Among the records below, find each line that includes the string "will" and copy it.

════

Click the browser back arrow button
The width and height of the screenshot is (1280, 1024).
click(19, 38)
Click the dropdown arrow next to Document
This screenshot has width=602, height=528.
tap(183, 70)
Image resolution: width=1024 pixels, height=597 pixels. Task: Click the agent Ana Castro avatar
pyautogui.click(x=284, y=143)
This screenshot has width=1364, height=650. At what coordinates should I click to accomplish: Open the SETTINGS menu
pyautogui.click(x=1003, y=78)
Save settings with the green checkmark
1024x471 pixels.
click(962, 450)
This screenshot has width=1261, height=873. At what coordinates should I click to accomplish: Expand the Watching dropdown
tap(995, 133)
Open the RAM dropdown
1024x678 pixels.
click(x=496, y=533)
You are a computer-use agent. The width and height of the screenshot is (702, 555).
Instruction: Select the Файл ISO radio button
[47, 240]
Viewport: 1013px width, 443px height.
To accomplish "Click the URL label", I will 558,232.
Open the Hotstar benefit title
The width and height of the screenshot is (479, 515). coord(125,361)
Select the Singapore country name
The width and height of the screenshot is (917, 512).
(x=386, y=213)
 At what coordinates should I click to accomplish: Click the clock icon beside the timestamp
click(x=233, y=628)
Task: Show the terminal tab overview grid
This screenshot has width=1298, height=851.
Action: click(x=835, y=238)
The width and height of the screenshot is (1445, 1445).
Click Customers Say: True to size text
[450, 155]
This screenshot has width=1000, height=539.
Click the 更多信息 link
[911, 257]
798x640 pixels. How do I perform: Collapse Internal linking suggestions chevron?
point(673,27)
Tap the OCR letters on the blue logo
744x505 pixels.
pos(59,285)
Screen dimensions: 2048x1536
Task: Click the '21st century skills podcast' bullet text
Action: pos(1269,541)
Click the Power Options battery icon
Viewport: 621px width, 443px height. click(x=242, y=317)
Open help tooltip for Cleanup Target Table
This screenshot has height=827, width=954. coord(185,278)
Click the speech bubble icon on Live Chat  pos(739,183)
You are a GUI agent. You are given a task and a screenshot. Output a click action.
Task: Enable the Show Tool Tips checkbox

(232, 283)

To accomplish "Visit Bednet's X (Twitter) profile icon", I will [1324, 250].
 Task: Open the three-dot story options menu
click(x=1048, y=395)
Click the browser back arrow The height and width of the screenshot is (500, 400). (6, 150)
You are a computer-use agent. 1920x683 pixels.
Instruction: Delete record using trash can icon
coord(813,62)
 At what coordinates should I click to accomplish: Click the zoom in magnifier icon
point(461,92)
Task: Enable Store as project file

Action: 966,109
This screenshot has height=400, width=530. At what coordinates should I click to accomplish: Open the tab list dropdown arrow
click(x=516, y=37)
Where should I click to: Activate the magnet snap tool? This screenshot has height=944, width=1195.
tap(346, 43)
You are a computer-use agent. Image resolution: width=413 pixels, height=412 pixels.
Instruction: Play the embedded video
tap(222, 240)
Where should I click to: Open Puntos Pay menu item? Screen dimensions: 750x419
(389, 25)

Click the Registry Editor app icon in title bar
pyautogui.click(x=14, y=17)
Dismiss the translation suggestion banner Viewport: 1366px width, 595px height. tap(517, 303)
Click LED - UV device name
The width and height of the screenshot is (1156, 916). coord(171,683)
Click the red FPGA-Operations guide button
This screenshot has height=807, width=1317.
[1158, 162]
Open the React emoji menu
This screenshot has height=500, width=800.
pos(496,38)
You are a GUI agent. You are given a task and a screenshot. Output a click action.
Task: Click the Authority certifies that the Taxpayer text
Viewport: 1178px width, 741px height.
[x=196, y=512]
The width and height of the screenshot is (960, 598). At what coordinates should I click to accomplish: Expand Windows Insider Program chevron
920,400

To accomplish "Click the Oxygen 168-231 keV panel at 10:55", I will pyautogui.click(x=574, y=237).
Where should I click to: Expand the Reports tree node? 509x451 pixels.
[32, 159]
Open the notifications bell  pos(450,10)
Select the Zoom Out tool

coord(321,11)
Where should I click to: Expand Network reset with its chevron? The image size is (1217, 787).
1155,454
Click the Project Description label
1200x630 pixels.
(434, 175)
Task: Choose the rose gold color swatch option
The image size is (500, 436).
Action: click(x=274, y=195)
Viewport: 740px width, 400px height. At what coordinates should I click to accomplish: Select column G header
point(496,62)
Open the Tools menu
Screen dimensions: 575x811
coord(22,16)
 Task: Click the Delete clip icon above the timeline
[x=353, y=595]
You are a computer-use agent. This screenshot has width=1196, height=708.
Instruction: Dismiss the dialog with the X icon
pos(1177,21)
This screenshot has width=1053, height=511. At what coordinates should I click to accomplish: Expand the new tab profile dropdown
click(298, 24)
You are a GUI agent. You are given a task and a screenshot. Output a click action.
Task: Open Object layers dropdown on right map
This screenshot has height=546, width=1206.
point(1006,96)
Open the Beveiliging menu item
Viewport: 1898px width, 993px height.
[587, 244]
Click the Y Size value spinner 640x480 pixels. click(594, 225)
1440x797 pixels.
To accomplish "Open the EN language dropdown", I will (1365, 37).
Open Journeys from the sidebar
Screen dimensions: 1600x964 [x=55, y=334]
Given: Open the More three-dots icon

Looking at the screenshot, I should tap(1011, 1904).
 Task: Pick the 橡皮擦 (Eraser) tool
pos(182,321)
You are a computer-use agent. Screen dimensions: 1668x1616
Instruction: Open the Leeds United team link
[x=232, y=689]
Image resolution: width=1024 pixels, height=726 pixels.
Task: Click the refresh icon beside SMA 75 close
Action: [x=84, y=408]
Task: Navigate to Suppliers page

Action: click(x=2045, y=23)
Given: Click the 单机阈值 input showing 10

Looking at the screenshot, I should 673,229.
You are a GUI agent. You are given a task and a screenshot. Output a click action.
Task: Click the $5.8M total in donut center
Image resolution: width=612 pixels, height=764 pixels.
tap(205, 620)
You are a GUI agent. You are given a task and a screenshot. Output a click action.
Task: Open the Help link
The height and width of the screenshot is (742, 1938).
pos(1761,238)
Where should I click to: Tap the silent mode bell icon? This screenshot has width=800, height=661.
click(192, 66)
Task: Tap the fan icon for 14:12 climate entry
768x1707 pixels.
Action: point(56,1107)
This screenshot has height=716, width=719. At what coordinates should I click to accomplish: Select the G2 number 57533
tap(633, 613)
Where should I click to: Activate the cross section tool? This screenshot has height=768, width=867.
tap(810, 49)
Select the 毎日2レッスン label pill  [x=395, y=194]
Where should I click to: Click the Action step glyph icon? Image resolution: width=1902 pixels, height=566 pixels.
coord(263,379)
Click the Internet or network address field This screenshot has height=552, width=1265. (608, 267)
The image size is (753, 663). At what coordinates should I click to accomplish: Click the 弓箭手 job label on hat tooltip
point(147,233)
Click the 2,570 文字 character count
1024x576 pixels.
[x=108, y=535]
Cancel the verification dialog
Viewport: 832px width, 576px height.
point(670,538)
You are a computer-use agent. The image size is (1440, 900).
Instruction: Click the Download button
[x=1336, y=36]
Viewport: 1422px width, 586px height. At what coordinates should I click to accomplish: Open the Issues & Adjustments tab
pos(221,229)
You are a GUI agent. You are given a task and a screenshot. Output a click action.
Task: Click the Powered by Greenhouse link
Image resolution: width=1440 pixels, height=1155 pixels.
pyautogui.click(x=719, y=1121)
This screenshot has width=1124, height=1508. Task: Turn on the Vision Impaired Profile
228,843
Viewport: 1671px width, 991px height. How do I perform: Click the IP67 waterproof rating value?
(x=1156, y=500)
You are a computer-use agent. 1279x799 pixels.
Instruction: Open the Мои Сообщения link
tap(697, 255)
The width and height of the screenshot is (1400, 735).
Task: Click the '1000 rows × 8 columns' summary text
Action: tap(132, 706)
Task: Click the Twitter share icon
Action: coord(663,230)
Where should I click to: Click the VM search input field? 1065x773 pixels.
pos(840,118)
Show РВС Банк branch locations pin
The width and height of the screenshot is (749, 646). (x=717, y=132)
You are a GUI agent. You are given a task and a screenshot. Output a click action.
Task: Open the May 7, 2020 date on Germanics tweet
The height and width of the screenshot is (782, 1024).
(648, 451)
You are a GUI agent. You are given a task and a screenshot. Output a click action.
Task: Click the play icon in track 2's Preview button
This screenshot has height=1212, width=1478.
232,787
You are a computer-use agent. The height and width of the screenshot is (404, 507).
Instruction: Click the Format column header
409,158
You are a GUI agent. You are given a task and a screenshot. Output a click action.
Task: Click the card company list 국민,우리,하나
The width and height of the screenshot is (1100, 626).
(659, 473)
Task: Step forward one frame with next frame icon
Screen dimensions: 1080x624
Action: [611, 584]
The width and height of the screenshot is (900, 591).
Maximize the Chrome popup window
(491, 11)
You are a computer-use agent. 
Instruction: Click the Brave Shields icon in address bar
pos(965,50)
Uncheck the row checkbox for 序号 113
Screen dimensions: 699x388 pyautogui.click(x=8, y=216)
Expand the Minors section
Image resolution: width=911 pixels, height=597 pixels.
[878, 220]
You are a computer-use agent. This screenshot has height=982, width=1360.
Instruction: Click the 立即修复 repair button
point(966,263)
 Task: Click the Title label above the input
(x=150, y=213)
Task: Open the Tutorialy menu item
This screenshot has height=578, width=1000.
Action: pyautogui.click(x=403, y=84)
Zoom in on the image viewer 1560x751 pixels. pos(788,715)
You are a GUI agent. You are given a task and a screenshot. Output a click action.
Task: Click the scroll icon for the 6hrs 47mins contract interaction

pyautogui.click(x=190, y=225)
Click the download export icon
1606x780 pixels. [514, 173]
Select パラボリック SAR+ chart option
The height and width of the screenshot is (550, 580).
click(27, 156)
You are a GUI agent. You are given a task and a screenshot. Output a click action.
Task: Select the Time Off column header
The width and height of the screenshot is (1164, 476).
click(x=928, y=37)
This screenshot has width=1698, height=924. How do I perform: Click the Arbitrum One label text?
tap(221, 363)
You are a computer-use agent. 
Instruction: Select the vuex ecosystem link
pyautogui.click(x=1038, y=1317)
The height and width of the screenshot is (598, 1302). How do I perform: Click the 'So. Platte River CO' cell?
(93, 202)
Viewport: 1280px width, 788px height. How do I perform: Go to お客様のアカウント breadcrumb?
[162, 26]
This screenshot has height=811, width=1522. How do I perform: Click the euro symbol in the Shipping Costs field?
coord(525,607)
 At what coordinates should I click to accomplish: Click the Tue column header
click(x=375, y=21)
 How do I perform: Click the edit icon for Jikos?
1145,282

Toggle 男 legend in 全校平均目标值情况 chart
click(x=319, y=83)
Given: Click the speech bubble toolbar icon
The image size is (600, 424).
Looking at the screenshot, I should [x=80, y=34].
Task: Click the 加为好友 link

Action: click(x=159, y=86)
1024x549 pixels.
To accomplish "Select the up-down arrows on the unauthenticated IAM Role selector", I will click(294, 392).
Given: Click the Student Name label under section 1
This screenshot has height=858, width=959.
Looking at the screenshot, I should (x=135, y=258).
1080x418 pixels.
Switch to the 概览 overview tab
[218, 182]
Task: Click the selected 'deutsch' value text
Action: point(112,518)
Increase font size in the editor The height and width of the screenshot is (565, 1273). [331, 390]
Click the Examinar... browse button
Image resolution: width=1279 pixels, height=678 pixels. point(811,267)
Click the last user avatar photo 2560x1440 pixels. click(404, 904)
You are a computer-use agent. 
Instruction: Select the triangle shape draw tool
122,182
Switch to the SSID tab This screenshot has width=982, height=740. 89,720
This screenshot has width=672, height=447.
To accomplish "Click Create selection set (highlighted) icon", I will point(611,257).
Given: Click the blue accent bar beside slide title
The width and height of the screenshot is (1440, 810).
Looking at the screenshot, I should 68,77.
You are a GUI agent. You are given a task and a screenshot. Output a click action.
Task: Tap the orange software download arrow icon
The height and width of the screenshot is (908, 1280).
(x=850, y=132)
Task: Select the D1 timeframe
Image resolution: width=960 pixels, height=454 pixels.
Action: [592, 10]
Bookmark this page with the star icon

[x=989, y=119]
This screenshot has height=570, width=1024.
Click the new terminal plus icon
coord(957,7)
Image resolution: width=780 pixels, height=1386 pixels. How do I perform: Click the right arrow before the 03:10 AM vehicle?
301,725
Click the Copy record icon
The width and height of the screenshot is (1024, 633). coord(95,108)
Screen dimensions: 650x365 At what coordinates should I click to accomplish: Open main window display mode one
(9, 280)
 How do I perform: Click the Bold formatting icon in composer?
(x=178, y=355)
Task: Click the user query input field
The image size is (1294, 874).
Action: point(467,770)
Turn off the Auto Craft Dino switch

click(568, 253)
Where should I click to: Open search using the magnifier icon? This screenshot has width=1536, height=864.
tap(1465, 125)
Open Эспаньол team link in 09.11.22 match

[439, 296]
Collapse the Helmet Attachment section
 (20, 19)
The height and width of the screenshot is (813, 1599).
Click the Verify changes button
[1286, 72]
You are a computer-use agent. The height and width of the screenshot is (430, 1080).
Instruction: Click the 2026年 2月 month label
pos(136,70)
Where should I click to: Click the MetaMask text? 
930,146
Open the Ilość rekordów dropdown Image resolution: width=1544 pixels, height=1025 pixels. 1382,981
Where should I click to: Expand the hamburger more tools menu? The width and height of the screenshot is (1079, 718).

════

SOLUTION TO THIS PROBLEM -
To accomplish "Click the URL label", I will 558,232.
To accomplish "Visit Bednet's X (Twitter) profile icon", I will [1324, 250].
To accomplish "Click the Oxygen 168-231 keV panel at 10:55", I will pyautogui.click(x=574, y=237).
To accomplish "Open the EN language dropdown", I will (1365, 37).
To accomplish "Select the up-down arrows on the unauthenticated IAM Role selector", I will click(294, 392).
To accomplish "Click Create selection set (highlighted) icon", I will point(611,257).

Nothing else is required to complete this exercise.